World Day against Child Labour 2017

"Let us work together to end child labour, addressing its causes, embracing the victims, especially children trapped in armed conflits"

Declaración | 12 de junio de 2017


STATEMENT

(by Mr Abbas Ahmad Assi*)

Mr. Guy Ryder, Ladies and Gentlemen,

I, Abbas Assi, am honoured to stand before you today, as a representative of working children and an advocate of their cause.

My story started a long time ago, and I did not expect that I would have the opportunity – or the courage - to tell it to anyone, but here I am today, having first been able to express myself through the " Working Children's Podium” in Lebanon.

Until I was ten years old, I went to school, played with my friends and had fun. Then my childhood became a hammer and a chisel, regularly banging my dreams, and an angry employer who expected everyone to serve him around the clock.

The bells of my story rang after Lebanon's War in 2006, which killed my uncle, my grandfather and then my grandmother. All these sad memories affected my father's health and he could no longer work for long hours to support the family.

So I started helping him, doing electrical work and extending cables after school, during weekends and holidays. Then his health got worse, and it became my responsibility to provide for the family. I began to work in a workshop with a man I knew nothing about.

I could no longer go to school regularly and I couldn’t keep up with my studies. Eventually, my employer demanded that I leave school and work full-time for him. I had many voices inside me, however, the voice of hope, which I almost lost, rose and rose high and this I must say was also thanks to the support of my great mother who continued to believe in my education.

In these difficult times, Mr. Ryder, the organization that you visited in Beqaa belonging to BEYOND Association and supported by the ILO and the Ministry of Labour, reached out to me. I was 15 then, and with their support, my power of choice and decision making was strengthened and I managed to convince my employer that I needed to go back to school. And this I did - I returned to my dream and to my school.

What a wonder, the sound of the hammer and chisel faded inside me and, I stopped doing dangerous electrical work and started to tutor children instead.

Today, ladies and gentlemen,

I am a university student studying "Informatics Management" and "Law and Human Rights." I choose these subjects in the hope that I can defend the rights of even one child.

Yet today I am struck by a new reality. The reality of the wars that are all around us, and the problem seems to be not only child labour but actual child survival.

Mr. Ryder, Ladies and Gentlemen,

I now work to help refugees in Lebanon who are victims of child labour. What I went through was bad but what children in emergencies and crises situations are going through now is even worse.

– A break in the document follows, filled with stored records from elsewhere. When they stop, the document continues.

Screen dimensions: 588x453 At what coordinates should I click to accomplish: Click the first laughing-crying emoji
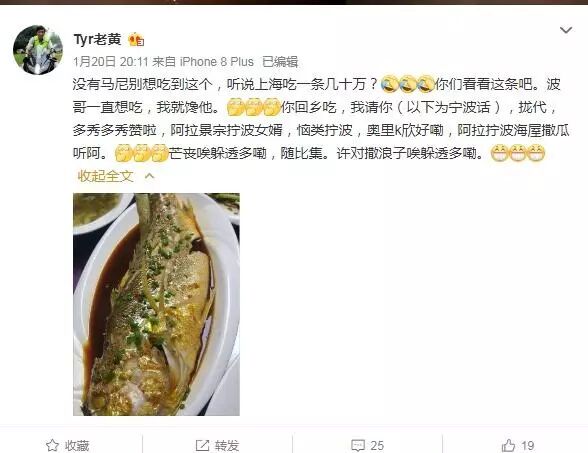click(390, 84)
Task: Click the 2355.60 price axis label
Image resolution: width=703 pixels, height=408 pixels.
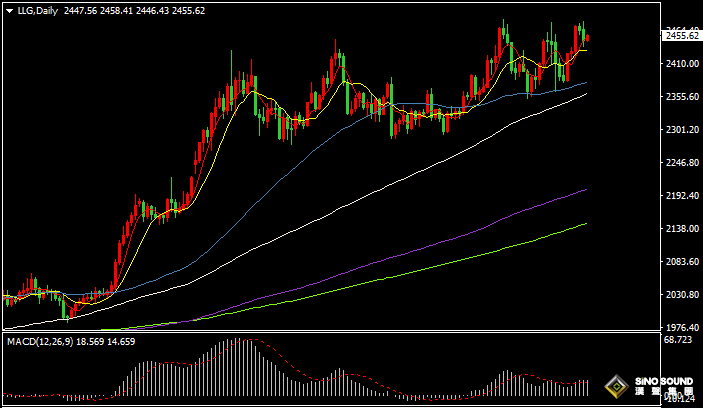Action: click(x=679, y=97)
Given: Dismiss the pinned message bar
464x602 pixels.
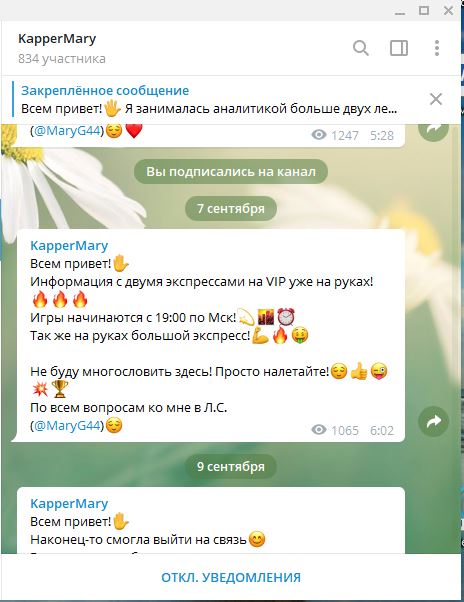Looking at the screenshot, I should coord(436,99).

The irony is that while we hear more about peace and children’s rights, the more we are witnessing wars, conflicts, and many children are forced to work, often in very dangerous forms of work, in order to survive. Some children have taken up arms, or have fallen victim to gangster-like employers who make children work in slavery-like conditions.

The playground is no more a field for children to play and have fun with each other. Rather it has become a battlefield where children are enslaved in a world of fear and danger, devastating their bodies, hearts and minds.

This is not to mention the millions of people who have to flee their homes, including children as I previously experienced, leaving behind their dreams, hopes, dignity and seemingly life itself!

Let us work together to end child labour, addressing its causes, embracing the victims, especially children trapped in armed conflicts which has devastating effects on children and their communities. In light of the World Day theme this year I sincerely hope that especially this form of child labour will be eradicated very soon, and that humanitarian principles can be reinforced, especially those of your esteemed organization.

Finally, I thank you all for giving me this life time opportunity to speak out to the world what has always been in deep inside my heart.

Thank you and God Bless you all


Mr Abbas Ahmad Assi is a university student, pursuing a double major in Human Rights and Management, and he is a volunteer, supporting and helping to rescue refugee and displaced children, including Syrian and Palestinian children, from child labour. As a child, he worked in one of the most hazardous forms of child labour, extending electrical cables and fixing electricity. He also lived through harsh wars in Lebanon and was displaced with his family. At the age of 15, with the support of the Ministry of Labour and ILO partner organization, Beyond Association, he went back to school and began tutoring younger children.